William Jerome Coombs (December 24, 1833 – January 12, 1922) was a Bourbon Democrat member of the United States House of Representatives from New York, serving two terms from 1891 to 1895.

Biography 
Born in Jordan, New York, Coombs attended the Jordan Academy there.  He moved to New York City in 1850, and in 1855 to Brooklyn.  In 1856, he started a business exporting American products, which he did for the next 37 years.

Congress 
He ran for Congress in 1888, but lost.  Coombs ran again in 1890 and was elected as a Democrat to the Fifty-second Congress.  He ran for reelection in 1892 and won a seat in the Fifty-third Congress.  He was an unsuccessful candidate for reelection in 1894.

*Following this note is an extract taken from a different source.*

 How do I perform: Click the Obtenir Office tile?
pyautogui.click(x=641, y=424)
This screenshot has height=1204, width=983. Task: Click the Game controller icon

President Grover Cleveland appointed Coombs a director of the Union Pacific Railroad in 1894, with special commission to collect the debts due the United States Government from the various Pacific railroads.

Later career and death 
Coombs later served as president of the Manufacturers' Terminal Co., and after that headed the Title Guarantee & Trust Co. of Brooklyn.

In 1904, Coombs became president of the South Brooklyn Savings Institution, in which capacity he served until his death on January 12, 1922, age 88.  He was interred in Green-Wood Cemetery.

Family 
His son Charles Adams Coombs married novelist Anne Sheldon Coombs.

References

1833 births
1922 deaths
People from Jordan, New York
American bank presidents
Burials at Green-Wood Cemetery
Union Pacific Railroad people
Democratic Party members of the United States House of Representatives from New York (state)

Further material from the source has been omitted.